Mercy Watson to the rescue! How one student becomes a reader.

This is the story of a student in my class, we will call him Nathan. Nathan reads below grade level and receives academic support services for both reading and math.  In September Nathan struggled to complete the reading survey that I gave to my third grade class.  Even when I read many of the questions to him he was confused-he didn't know himself as a reader.  He worked hard to answer questions, but the survey was handed in incomplete.   He readily admitted he didn't like to read, or "sort of" liked to read.  But this is not why I am writing this post.

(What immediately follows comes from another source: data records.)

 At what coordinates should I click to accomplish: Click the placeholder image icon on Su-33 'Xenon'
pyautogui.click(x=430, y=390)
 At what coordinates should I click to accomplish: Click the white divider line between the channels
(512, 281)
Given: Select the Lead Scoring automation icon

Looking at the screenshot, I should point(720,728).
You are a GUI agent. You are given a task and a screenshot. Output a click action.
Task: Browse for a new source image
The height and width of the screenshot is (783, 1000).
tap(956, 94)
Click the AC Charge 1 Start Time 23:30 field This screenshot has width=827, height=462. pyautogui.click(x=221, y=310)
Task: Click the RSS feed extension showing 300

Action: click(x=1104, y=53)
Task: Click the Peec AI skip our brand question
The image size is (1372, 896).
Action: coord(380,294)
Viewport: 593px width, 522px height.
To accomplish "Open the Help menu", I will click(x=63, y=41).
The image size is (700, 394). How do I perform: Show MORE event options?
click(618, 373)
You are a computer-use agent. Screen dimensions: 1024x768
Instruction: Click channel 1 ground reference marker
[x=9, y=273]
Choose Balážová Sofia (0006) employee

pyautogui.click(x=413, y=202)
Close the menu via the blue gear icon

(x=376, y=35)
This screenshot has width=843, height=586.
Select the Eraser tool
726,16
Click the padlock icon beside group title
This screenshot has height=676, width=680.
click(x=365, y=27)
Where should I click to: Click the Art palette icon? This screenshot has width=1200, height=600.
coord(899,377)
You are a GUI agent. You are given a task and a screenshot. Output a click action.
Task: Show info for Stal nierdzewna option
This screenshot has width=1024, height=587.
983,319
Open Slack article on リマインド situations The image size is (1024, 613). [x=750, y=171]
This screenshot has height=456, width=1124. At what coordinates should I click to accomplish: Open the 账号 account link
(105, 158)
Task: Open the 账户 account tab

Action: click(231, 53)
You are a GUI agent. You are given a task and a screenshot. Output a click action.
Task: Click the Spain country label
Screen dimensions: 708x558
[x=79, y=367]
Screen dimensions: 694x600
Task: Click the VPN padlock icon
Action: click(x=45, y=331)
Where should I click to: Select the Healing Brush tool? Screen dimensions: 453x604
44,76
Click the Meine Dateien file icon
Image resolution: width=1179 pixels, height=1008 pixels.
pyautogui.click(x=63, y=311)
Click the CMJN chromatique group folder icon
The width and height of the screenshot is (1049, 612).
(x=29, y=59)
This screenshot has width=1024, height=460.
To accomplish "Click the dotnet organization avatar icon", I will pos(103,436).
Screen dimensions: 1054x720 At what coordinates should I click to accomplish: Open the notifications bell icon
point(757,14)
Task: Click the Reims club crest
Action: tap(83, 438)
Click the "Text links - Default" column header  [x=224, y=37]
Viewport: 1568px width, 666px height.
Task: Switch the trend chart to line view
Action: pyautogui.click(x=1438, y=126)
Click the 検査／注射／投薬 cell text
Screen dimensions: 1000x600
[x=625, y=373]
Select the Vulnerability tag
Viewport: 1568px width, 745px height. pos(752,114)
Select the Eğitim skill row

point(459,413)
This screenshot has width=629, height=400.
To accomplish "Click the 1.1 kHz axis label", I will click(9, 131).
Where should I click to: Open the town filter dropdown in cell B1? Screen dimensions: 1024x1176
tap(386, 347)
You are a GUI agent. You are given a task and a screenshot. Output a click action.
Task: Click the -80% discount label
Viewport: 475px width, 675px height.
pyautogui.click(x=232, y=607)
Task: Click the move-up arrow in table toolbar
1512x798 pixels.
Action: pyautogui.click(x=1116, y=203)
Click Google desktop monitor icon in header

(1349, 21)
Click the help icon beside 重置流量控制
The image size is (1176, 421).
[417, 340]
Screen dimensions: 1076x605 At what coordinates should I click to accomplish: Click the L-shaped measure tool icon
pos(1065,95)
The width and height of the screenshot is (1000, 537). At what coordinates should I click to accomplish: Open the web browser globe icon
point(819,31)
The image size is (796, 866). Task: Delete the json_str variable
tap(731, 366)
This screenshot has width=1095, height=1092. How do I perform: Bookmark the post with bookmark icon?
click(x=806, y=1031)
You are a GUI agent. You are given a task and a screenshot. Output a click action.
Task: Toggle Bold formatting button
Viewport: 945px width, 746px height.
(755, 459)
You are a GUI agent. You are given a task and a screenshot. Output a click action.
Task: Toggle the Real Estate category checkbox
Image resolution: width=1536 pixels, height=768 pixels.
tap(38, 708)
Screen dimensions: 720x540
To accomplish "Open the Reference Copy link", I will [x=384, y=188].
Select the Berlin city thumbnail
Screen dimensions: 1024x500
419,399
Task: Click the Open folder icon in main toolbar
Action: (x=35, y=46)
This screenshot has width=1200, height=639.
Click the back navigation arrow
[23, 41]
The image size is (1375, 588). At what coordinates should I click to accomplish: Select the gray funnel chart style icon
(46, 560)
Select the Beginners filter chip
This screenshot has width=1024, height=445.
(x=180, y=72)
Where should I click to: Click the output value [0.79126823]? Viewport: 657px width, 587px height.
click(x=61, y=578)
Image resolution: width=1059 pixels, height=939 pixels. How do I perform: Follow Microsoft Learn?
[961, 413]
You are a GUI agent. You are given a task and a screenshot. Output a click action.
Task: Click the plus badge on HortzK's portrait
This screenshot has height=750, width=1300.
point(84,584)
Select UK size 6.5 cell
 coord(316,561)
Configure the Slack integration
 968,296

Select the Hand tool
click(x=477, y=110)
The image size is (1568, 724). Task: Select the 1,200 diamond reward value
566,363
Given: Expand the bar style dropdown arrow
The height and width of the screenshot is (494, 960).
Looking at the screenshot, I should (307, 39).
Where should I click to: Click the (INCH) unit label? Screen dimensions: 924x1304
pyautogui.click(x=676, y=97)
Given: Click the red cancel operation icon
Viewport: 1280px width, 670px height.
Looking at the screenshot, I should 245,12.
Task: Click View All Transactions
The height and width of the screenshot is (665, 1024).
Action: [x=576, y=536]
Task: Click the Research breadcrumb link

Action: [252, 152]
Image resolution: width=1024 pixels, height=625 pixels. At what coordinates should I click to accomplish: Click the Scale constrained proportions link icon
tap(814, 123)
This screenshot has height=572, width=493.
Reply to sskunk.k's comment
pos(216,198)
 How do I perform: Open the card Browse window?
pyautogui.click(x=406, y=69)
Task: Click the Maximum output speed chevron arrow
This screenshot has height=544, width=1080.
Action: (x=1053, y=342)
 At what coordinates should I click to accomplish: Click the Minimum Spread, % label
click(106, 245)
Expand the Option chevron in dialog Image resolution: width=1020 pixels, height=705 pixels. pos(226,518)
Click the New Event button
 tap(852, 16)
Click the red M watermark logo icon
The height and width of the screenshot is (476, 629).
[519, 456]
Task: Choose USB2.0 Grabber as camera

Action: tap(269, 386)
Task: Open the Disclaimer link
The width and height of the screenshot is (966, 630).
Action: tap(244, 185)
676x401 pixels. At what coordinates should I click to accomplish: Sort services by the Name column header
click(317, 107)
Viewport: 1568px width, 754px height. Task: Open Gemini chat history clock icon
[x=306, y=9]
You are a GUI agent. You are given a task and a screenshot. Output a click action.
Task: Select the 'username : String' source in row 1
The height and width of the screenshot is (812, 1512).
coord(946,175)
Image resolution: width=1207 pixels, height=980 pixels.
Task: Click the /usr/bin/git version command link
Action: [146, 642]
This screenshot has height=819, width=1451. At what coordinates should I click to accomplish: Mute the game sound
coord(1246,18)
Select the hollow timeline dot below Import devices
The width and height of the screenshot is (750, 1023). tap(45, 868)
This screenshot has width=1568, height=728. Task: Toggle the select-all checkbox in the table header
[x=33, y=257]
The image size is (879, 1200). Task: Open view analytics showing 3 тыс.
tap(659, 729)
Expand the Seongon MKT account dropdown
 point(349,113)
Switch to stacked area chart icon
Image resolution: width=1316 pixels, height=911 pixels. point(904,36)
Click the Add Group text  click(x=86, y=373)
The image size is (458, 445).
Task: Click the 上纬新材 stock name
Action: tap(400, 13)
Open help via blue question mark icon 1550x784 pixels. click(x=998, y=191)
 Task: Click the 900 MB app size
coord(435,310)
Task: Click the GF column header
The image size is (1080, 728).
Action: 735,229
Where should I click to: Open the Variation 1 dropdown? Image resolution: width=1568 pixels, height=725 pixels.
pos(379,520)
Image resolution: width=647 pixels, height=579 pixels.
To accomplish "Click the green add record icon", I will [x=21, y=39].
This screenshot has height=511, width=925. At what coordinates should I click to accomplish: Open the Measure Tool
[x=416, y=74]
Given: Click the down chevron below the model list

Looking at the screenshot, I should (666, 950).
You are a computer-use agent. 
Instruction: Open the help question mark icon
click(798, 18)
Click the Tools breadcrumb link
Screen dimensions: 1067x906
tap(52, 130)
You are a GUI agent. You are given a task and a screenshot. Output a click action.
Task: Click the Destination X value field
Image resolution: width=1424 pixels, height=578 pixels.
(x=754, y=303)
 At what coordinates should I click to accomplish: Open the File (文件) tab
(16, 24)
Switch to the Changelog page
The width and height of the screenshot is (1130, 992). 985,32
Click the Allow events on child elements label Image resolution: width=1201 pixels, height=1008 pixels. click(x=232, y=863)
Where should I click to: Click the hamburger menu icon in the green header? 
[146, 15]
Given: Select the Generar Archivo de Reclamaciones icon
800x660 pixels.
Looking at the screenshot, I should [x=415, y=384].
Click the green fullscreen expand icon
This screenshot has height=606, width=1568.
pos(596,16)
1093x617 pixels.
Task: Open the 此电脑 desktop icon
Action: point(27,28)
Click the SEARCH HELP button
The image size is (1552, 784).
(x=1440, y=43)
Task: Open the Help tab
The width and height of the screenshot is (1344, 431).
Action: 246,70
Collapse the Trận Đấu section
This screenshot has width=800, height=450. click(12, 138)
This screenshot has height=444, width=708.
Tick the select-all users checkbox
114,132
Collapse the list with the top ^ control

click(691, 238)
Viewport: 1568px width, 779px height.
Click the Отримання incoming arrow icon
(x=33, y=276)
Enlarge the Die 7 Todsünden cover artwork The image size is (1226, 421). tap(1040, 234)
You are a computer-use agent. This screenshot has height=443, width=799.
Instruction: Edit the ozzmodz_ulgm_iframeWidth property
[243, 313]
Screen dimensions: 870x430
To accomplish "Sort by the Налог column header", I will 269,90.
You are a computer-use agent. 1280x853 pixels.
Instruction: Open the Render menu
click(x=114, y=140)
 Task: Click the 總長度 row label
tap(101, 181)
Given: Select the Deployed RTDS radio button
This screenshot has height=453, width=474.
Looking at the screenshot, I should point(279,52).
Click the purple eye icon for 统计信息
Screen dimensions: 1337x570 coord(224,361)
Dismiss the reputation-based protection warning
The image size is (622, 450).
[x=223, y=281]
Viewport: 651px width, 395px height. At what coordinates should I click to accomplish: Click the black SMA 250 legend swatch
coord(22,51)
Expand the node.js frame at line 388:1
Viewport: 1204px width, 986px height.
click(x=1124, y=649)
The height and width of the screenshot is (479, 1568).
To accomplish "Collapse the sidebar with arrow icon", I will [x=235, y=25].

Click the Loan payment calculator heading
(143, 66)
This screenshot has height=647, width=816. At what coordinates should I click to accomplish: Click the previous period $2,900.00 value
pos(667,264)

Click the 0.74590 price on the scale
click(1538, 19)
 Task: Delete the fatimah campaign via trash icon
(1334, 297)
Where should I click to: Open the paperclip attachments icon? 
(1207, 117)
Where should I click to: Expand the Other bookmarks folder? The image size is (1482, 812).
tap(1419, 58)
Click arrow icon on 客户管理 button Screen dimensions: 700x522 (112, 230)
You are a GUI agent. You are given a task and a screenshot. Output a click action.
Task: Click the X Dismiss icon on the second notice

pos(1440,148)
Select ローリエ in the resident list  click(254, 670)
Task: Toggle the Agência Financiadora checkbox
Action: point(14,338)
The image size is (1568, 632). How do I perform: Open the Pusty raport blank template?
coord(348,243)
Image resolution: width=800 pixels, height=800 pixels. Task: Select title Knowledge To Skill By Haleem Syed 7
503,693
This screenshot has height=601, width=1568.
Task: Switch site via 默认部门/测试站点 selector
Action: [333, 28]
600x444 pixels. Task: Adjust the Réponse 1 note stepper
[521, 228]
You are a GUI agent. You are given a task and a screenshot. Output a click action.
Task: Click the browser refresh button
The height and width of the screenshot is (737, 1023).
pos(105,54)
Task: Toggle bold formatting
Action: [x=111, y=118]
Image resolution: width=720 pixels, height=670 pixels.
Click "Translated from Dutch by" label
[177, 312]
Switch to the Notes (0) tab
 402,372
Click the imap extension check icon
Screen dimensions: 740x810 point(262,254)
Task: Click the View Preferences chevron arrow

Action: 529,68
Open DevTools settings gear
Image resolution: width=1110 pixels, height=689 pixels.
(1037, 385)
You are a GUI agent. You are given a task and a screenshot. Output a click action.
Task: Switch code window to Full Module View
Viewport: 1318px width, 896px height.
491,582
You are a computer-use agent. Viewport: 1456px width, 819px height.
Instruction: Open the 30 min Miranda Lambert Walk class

Early in September Nathan found the Mercy Watson series of books in our class library.  I would like to say that I introduced this wonderful basket of books to him, but most likely I did not, because Mercy Watson books are considered too difficult for him according to his benchmark reading level. Having said that, I rarely, if ever, tell a student No, they can't put a book in their reading box.  I do however help them navigate the book selection process - some students need more guidance than others. Choice is the key element to my reading workshop.  Students chose the books that go into their book baskets, but they must be a good fit book, one they can read independently. (Students are free to read any book during our Free Choice reading time.)   This is where the story really begins - during "shopping time", when students in my class select good-fit books from our class library to put in their personal book baskets for independent reading.   Nathan asked to put a Mercy Watson book in his basket and I said yes.  I prepared myself mentally to have some other book choices ready for him when we met later to read Mercy Watson.  I felt fairly confident that Nathan would struggle and decide to choose a different book.  But Nathan proved me wrong.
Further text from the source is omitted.